Pausenhof Grundschule Intrup
Jugendbeirat bemängelt fehlende Kommunikation

Lengerich -

Der Jugendbeirat fühlt sich nicht ernst genommen von der Kommunalpolitik. Zum Ausdruck kommt das, so die Interessenvertretung der Kinder und Jugendlichen, in der fehlenden Kommunikation in Sache Pausenhof der Grundschule Intrup.

Samstag, 20.07.2019, 14:08 Uhr aktualisiert: 20.07.2019, 14:10 Uhr
Pausenhof der Grundschule Intrup. 
Pausenhof der Grundschule Intrup.  Foto: Paul Meyer zu Brickwedde

Das Thema Nutzung des Pausenhofs der Grundschule Intrup bis 20 Uhr lässt den Jugendbeirat nicht los. Das Gremium hatte eine entsprechende Änderung der Regeln beantragt. Im Fachausschuss sowie im Haupt- und Finanzausschuss war dieses Anliegen von den Kommunalpolitikern einstimmig befürwortet worden. Im Rat fiel die Entscheidung, diesen Antrag zu verschieben ( WN berichteten).

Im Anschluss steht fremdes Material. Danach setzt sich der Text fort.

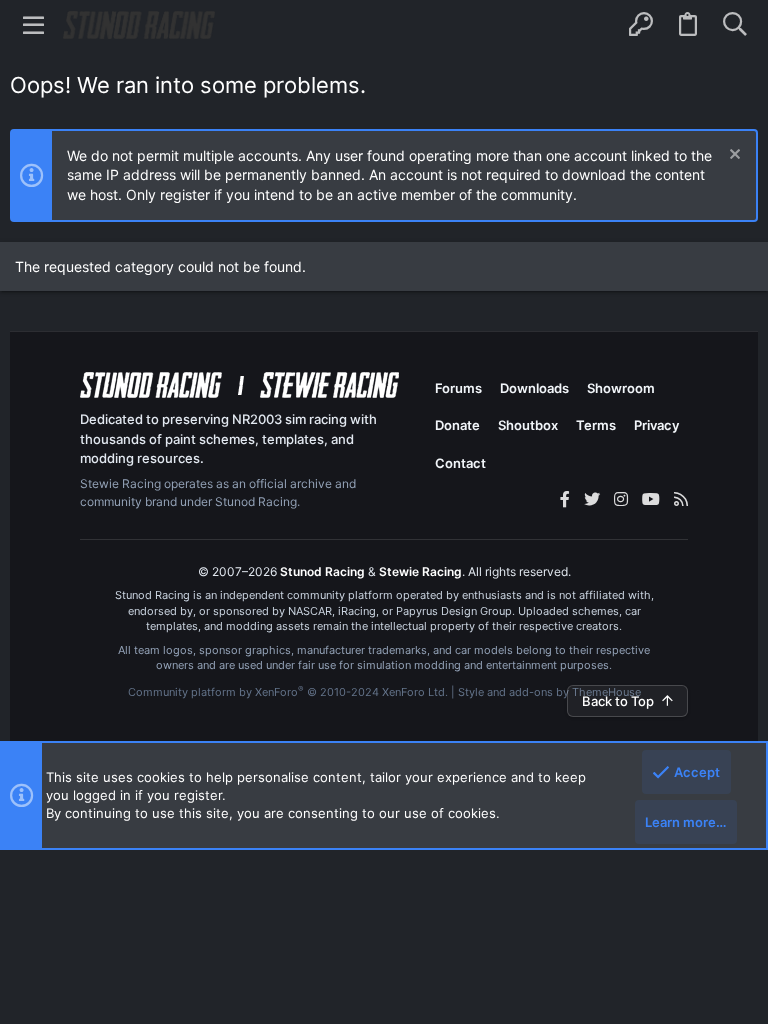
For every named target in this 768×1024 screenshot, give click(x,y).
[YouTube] (651, 499)
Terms (596, 425)
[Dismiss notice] (732, 156)
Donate (457, 425)
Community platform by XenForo (288, 692)
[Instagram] (621, 499)
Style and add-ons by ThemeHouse (549, 692)
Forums (458, 388)
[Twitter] (592, 499)
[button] (34, 25)
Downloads (534, 388)
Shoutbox (528, 425)
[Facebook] (565, 499)
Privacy (656, 425)
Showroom (621, 388)
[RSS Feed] (681, 499)
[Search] (734, 25)
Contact (460, 463)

Es ist warm und länger hell – auch unter diesem Aspekt bedauert der Jugendbeirat diese Entscheidung. Was die Jugendvertreter allerdings mehr ärgert, ist der Umgang der Kommunalpolitiker mit ihnen. Das kommt in einem Brief an den Bürgermeister und die vier Fraktionen im Stadtrat zum Ausdruck.

Die Kritik, ein Stück weit auch wohl Enttäuschung, zielt darauf ab, dass zwischen den Ausschusssitzungen und dem Rat das Gespräch mit dem Jugendbeirat hätte gesucht werden können mit Blick auf die Ablehnung des Antrags. Das Gremium hätte „versucht eine Kompromisslösung zu finden, um den Kindern diese Fläche für die Ferien zur Verfügung stellen zu können. Auch unter dem Aspekt, dass entsprechende Gespräche mit den Anwohnern stattgefunden haben. So, wie es jetzt gelaufen ist, fühlen wir uns allerdings übergangen“, steht im Brief.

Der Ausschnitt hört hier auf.